— Material supplied —
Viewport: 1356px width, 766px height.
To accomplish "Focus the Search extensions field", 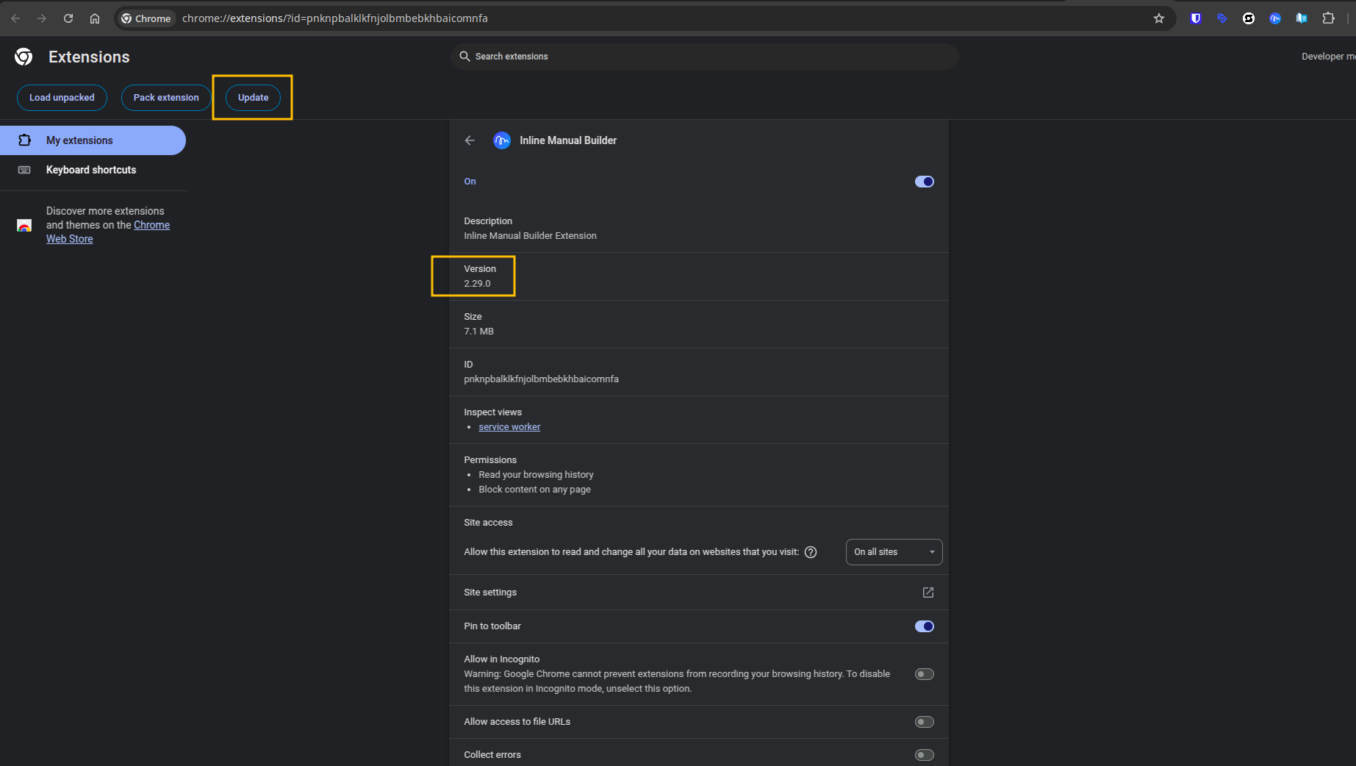I will [x=704, y=57].
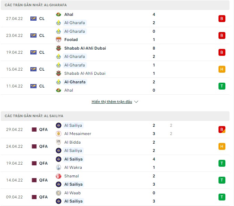
Task: Click the CL competition flag icon for 27.04.22
Action: [33, 19]
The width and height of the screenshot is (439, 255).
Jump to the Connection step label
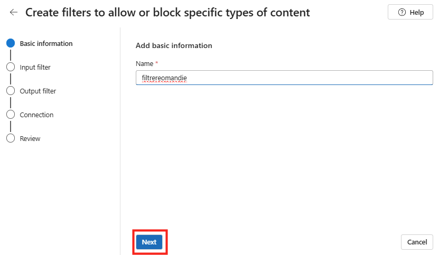[x=36, y=115]
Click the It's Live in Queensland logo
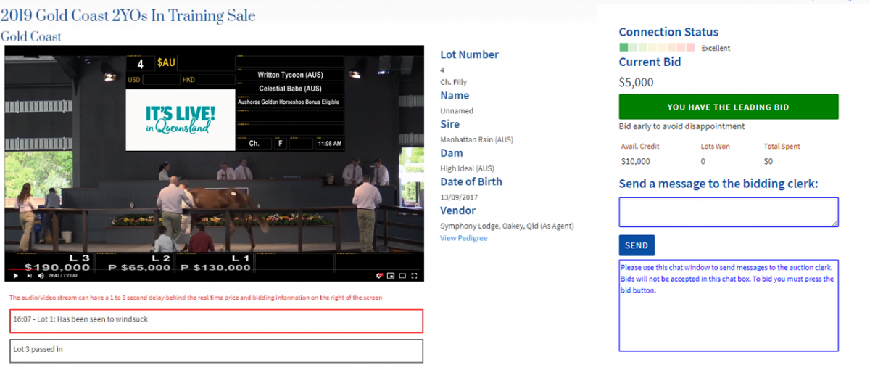The image size is (870, 368). click(181, 120)
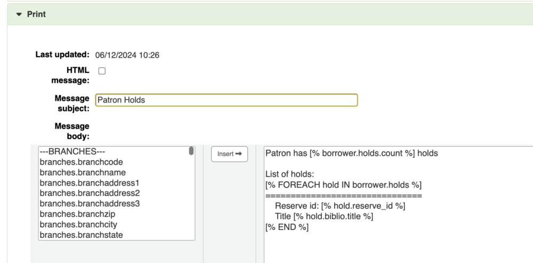The image size is (533, 263).
Task: Choose branches.branchaddress1 from the list
Action: 89,182
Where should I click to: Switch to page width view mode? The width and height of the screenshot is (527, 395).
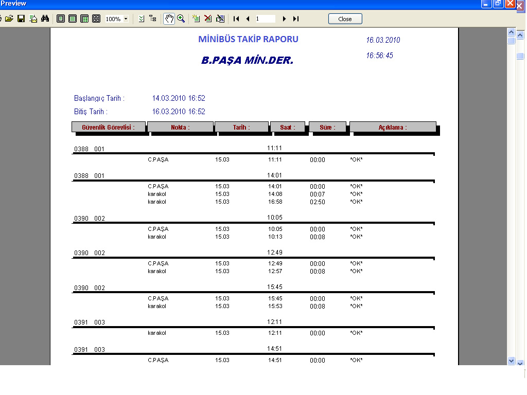tap(73, 19)
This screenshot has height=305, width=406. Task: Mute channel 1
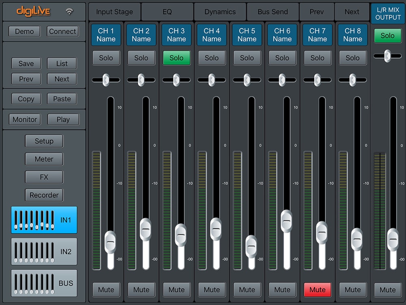pyautogui.click(x=106, y=290)
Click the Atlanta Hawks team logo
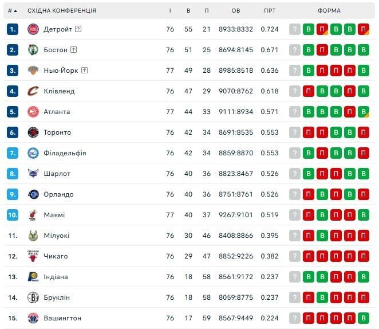The height and width of the screenshot is (329, 379). point(33,112)
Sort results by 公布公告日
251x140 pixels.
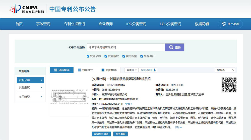coord(148,70)
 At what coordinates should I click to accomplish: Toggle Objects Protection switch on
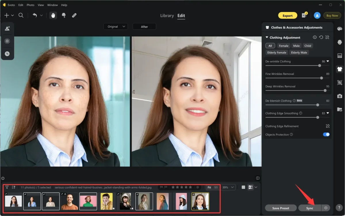tap(326, 134)
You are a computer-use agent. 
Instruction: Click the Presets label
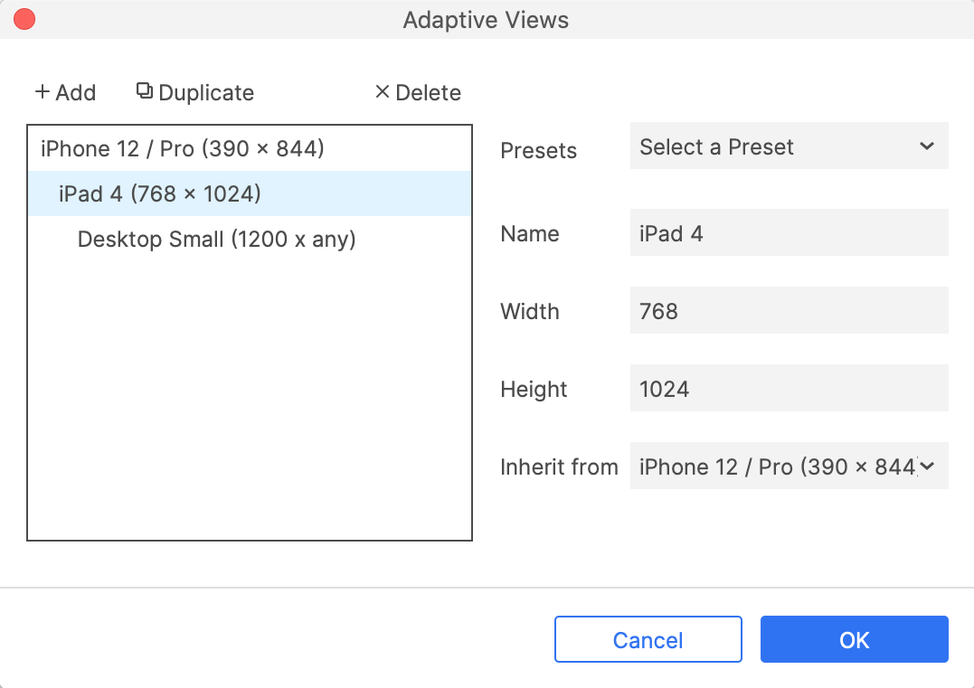pos(538,150)
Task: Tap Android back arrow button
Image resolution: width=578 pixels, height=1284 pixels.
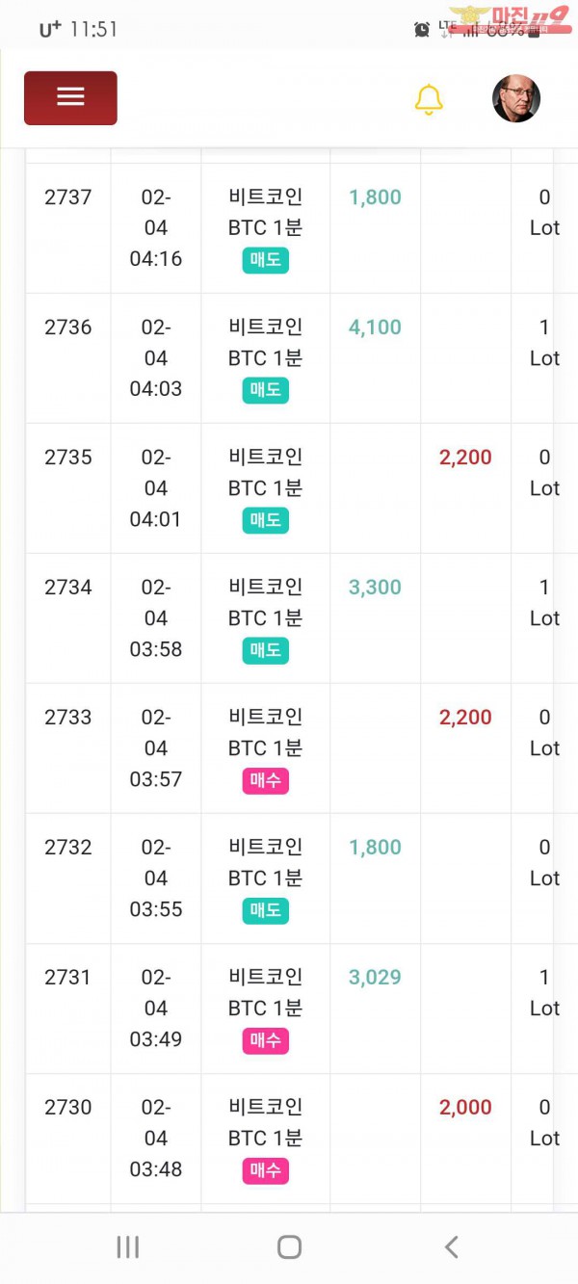Action: tap(451, 1247)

— Task objective —
Could you return each line, unchanged, from the line containing "The width and height of the screenshot is (439, 255)." through the last line of the entries above, leaving out the pictures?

— Solution to the problem —
The width and height of the screenshot is (439, 255).
Jump to the Connection step label
[x=36, y=115]
Click the It's Live in Queensland logo
The image size is (870, 368). click(181, 120)
The image size is (533, 263).
Task: Choose branches.branchaddress1 from the list
Action: 89,182
Where should I click to: Switch to page width view mode? The width and height of the screenshot is (527, 395).
tap(73, 19)
This screenshot has height=305, width=406. Task: Mute channel 1
pyautogui.click(x=106, y=290)
Click the Atlanta Hawks team logo
The height and width of the screenshot is (329, 379). point(33,112)
Sort results by 公布公告日
251x140 pixels.
coord(148,70)
 At what coordinates should I click to accomplish: Toggle Objects Protection switch on
tap(326, 134)
You are a computer-use agent. 
Instruction: Click the Presets label
pos(538,150)
Task: Tap Android back arrow button
Image resolution: width=578 pixels, height=1284 pixels.
Action: tap(451, 1247)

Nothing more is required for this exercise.